Fisher und sein Neffe Stanley reisten am 18. August 1925 ab. Sie fuhren auf der SS Aquitania, einem komfortablen Ozeandampfer der Reederei Cunard, der als besonders formschön galt und den Spitznamen „The Ship Beautiful“ trug. Nach zwei Wochen gingen sie in Alexandria von Bord. Sie machten in Kairo, Jerusalem und Haifa Station, um Versorgungsgüter einzukaufen und Arbeiter anzuheuern, sodass sie schließlich Mitte September in Megiddo eintrafen.

Higgins und Familie sowie DeLoach verließen New York am 29. August auf der SS Canada und kamen ungefähr zehn Tage nach Fisher in Beirut an. Nachdem Higgins seine Familie dort untergebracht hatte, erreichten er und DeLoach Ende September Megiddo. Fisher, Stanley und 17 ägyptische Arbeiter erwarteten sie.

Sowohl in Haifa als auch in Beirut waren die Teammitglieder von Sonne, blauem Himmel und milden Temperaturen empfangen worden, zugleich aber von ohrenbetäubendem Lärm, Staub und Schmutz. Im Falle von Haifa kam hinzu, dass die Stadt noch keine 50 Jahre alt war. Sie war seither enorm gewachsen, aber wenn man durch ihre Straßen ging, bekam man immer noch eine Ahnung davon, wie es im Wilden Westen zugegangen sein mochte.

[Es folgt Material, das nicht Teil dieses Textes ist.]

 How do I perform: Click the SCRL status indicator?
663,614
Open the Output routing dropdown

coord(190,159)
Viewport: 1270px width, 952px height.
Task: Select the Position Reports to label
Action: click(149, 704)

Die Straße nach Megiddo war nicht asphaltiert, und man benötigte mehrere Stunden für die Strecke. Wer hierherkam, tat dies ganz bewusst – es war kein Ort, an dem man unterwegs Halt machte. Sogar das kleine arabische Dorf Ledschun in der Nähe bot sich eher als Reiseziel an als der antike Hügel Tell el-Mutesellim.

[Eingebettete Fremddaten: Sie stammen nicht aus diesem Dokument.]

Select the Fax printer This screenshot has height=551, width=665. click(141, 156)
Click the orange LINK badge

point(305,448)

Schafe und Ziegen streunten durch die Gegend, hin und wieder sah man einen Hirten, der sich um die Tiere kümmerte. Über den Wassertümpeln im sumpfigen Marschland der Ebene schwebten Schwärme von Malariamücken. Es war malerisch, wunderschön und potenziell tödlich. Die jüngeren Amerikaner – und zweifellos auch die älteren – waren aufgeregt und hatten Heimweh; sicherlich bereuten einige bereits, sich auf dieses Abenteuer eingelassen zu haben. Dennoch waren die Briefe, die DeLoach nach Hause schrieb, voll von begeisterten Beschreibungen seiner neuen Heimat.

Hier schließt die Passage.